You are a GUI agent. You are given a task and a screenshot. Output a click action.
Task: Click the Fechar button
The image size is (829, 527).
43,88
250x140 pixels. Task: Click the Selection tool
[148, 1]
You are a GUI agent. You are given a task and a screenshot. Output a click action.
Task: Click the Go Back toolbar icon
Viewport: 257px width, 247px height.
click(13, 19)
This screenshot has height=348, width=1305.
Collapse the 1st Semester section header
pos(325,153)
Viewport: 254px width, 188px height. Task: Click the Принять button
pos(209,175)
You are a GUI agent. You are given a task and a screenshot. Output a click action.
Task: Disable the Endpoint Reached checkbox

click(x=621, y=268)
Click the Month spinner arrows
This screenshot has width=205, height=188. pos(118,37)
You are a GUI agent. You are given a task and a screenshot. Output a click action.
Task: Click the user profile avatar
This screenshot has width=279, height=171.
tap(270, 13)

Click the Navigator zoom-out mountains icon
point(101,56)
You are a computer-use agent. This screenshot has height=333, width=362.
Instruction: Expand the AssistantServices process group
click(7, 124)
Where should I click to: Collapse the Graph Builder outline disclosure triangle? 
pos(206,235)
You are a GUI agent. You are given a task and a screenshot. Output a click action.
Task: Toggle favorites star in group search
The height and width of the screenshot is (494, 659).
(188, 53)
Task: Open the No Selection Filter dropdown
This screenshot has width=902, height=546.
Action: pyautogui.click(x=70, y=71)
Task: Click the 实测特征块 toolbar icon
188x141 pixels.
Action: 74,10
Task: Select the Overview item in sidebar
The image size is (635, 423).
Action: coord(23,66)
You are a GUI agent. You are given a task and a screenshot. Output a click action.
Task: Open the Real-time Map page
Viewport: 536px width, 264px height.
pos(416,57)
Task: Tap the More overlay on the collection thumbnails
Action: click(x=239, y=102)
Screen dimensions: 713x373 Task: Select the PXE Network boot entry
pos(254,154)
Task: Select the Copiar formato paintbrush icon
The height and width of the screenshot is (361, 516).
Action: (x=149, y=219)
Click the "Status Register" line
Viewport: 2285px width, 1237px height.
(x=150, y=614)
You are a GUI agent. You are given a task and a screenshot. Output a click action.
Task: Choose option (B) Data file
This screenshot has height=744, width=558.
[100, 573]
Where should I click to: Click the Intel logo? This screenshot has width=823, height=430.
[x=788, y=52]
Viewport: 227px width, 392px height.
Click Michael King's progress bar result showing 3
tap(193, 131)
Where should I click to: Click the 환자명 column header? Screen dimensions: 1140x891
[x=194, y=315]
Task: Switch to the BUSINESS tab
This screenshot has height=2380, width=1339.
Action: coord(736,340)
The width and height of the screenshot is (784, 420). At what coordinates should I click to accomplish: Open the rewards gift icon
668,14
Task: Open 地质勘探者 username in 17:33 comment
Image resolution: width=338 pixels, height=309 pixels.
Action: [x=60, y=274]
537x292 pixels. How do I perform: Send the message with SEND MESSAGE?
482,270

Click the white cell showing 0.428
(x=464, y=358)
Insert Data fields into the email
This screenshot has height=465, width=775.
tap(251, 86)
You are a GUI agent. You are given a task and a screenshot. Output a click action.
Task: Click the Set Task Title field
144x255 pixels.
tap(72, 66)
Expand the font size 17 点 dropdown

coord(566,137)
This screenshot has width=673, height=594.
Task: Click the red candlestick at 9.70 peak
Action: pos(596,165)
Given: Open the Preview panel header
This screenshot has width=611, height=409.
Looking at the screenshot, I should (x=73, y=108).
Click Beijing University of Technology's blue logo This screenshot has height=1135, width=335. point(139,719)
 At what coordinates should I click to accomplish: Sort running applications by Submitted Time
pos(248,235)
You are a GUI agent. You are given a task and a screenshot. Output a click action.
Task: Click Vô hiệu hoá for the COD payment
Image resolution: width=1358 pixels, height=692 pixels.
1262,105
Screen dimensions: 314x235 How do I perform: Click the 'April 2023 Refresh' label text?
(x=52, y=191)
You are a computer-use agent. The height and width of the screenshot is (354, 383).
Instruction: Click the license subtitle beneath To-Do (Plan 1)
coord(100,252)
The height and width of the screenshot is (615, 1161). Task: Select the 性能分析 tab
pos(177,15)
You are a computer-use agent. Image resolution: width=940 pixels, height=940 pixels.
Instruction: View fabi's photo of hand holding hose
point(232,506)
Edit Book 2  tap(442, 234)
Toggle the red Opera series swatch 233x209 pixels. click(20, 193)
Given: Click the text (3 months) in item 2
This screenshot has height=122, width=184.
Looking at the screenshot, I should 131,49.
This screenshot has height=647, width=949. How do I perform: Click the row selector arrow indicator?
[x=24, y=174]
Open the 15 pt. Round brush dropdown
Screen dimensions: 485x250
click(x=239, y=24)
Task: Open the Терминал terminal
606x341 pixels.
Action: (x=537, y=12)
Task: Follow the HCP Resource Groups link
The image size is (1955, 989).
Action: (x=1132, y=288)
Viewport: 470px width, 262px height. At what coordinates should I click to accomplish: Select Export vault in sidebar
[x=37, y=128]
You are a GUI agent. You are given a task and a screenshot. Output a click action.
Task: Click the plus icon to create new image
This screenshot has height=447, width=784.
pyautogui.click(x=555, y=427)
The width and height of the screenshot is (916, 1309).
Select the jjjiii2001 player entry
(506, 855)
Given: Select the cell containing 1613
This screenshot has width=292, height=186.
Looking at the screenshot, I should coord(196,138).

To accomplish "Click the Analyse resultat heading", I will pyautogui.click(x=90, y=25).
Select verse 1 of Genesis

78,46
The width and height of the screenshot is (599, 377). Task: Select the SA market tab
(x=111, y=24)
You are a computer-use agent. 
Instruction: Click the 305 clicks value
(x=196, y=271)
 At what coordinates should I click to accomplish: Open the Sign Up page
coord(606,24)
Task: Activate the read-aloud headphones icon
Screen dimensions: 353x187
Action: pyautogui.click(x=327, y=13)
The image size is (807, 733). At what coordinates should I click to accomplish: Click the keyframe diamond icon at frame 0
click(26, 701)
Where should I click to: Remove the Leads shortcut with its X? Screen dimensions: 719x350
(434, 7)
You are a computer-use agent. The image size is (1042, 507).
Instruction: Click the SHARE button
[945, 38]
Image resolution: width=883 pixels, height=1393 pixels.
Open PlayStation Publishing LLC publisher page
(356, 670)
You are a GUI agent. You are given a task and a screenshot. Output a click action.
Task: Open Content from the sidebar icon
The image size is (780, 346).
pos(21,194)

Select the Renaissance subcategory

----------

◆ **AIM OF THE TASK**: Give all the records above again, wording unchanged.

◆ **PROBLEM SOLUTION**:
You are a GUI agent. You are given a task and a screenshot. Output a click action.
Task: Click the Fechar button
The image size is (829, 527).
43,88
250x140 pixels. Task: Click the Selection tool
[148, 1]
You are a GUI agent. You are given a task and a screenshot. Output a click action.
Task: Click the Go Back toolbar icon
Viewport: 257px width, 247px height.
click(13, 19)
This screenshot has height=348, width=1305.
Collapse the 1st Semester section header
pos(325,153)
Viewport: 254px width, 188px height. Task: Click the Принять button
pos(209,175)
You are a GUI agent. You are given a task and a screenshot. Output a click action.
Task: Disable the Endpoint Reached checkbox

click(x=621, y=268)
Click the Month spinner arrows
This screenshot has width=205, height=188. pos(118,37)
You are a GUI agent. You are given a task and a screenshot. Output a click action.
Task: Click the user profile avatar
This screenshot has width=279, height=171.
tap(270, 13)

Click the Navigator zoom-out mountains icon
point(101,56)
You are a computer-use agent. This screenshot has height=333, width=362.
Instruction: Expand the AssistantServices process group
click(7, 124)
Where should I click to: Collapse the Graph Builder outline disclosure triangle? 
pos(206,235)
You are a GUI agent. You are given a task and a screenshot. Output a click action.
Task: Toggle favorites star in group search
The height and width of the screenshot is (494, 659).
(188, 53)
Task: Open the No Selection Filter dropdown
This screenshot has width=902, height=546.
Action: pyautogui.click(x=70, y=71)
Task: Click the 实测特征块 toolbar icon
188x141 pixels.
Action: 74,10
Task: Select the Overview item in sidebar
The image size is (635, 423).
Action: coord(23,66)
You are a GUI agent. You are given a task and a screenshot. Output a click action.
Task: Open the Real-time Map page
Viewport: 536px width, 264px height.
pos(416,57)
Task: Tap the More overlay on the collection thumbnails
Action: click(x=239, y=102)
Screen dimensions: 713x373 Task: Select the PXE Network boot entry
pos(254,154)
Task: Select the Copiar formato paintbrush icon
The height and width of the screenshot is (361, 516).
Action: (x=149, y=219)
Click the "Status Register" line
Viewport: 2285px width, 1237px height.
(x=150, y=614)
You are a GUI agent. You are given a task and a screenshot. Output a click action.
Task: Choose option (B) Data file
This screenshot has height=744, width=558.
[100, 573]
Where should I click to: Click the Intel logo? This screenshot has width=823, height=430.
[x=788, y=52]
Viewport: 227px width, 392px height.
Click Michael King's progress bar result showing 3
tap(193, 131)
Where should I click to: Click the 환자명 column header? Screen dimensions: 1140x891
[x=194, y=315]
Task: Switch to the BUSINESS tab
This screenshot has height=2380, width=1339.
Action: coord(736,340)
The width and height of the screenshot is (784, 420). At what coordinates should I click to accomplish: Open the rewards gift icon
668,14
Task: Open 地质勘探者 username in 17:33 comment
Image resolution: width=338 pixels, height=309 pixels.
Action: [x=60, y=274]
537x292 pixels. How do I perform: Send the message with SEND MESSAGE?
482,270

Click the white cell showing 0.428
(x=464, y=358)
Insert Data fields into the email
This screenshot has height=465, width=775.
tap(251, 86)
You are a GUI agent. You are given a task and a screenshot. Output a click action.
Task: Click the Set Task Title field
144x255 pixels.
tap(72, 66)
Expand the font size 17 点 dropdown

coord(566,137)
This screenshot has width=673, height=594.
Task: Click the red candlestick at 9.70 peak
Action: pos(596,165)
Given: Open the Preview panel header
This screenshot has width=611, height=409.
Looking at the screenshot, I should (x=73, y=108).
Click Beijing University of Technology's blue logo This screenshot has height=1135, width=335. point(139,719)
 At what coordinates should I click to accomplish: Sort running applications by Submitted Time
pos(248,235)
You are a GUI agent. You are given a task and a screenshot. Output a click action.
Task: Click Vô hiệu hoá for the COD payment
Image resolution: width=1358 pixels, height=692 pixels.
1262,105
Screen dimensions: 314x235 How do I perform: Click the 'April 2023 Refresh' label text?
(x=52, y=191)
You are a computer-use agent. The height and width of the screenshot is (354, 383).
Instruction: Click the license subtitle beneath To-Do (Plan 1)
coord(100,252)
The height and width of the screenshot is (615, 1161). Task: Select the 性能分析 tab
pos(177,15)
You are a computer-use agent. Image resolution: width=940 pixels, height=940 pixels.
Instruction: View fabi's photo of hand holding hose
point(232,506)
Edit Book 2  tap(442, 234)
Toggle the red Opera series swatch 233x209 pixels. click(20, 193)
Given: Click the text (3 months) in item 2
This screenshot has height=122, width=184.
Looking at the screenshot, I should 131,49.
This screenshot has height=647, width=949. How do I perform: Click the row selector arrow indicator?
[x=24, y=174]
Open the 15 pt. Round brush dropdown
Screen dimensions: 485x250
click(x=239, y=24)
Task: Open the Терминал terminal
606x341 pixels.
Action: (x=537, y=12)
Task: Follow the HCP Resource Groups link
The image size is (1955, 989).
Action: (x=1132, y=288)
Viewport: 470px width, 262px height. At what coordinates should I click to accomplish: Select Export vault in sidebar
[x=37, y=128]
You are a GUI agent. You are given a task and a screenshot. Output a click action.
Task: Click the plus icon to create new image
This screenshot has height=447, width=784.
pyautogui.click(x=555, y=427)
The width and height of the screenshot is (916, 1309).
Select the jjjiii2001 player entry
(506, 855)
Given: Select the cell containing 1613
This screenshot has width=292, height=186.
Looking at the screenshot, I should coord(196,138).

To accomplish "Click the Analyse resultat heading", I will pyautogui.click(x=90, y=25).
Select verse 1 of Genesis

78,46
The width and height of the screenshot is (599, 377). Task: Select the SA market tab
(x=111, y=24)
You are a computer-use agent. 
Instruction: Click the 305 clicks value
(x=196, y=271)
 At what coordinates should I click to accomplish: Open the Sign Up page
coord(606,24)
Task: Activate the read-aloud headphones icon
Screen dimensions: 353x187
Action: pyautogui.click(x=327, y=13)
The image size is (807, 733). At what coordinates should I click to accomplish: Click the keyframe diamond icon at frame 0
click(26, 701)
Where should I click to: Remove the Leads shortcut with its X? Screen dimensions: 719x350
(434, 7)
You are a computer-use agent. The image size is (1042, 507).
Instruction: Click the SHARE button
[945, 38]
Image resolution: width=883 pixels, height=1393 pixels.
Open PlayStation Publishing LLC publisher page
(356, 670)
You are a GUI agent. You are given a task and a screenshot. Output a click action.
Task: Open Content from the sidebar icon
The image size is (780, 346).
pos(21,194)

Select the Renaissance subcategory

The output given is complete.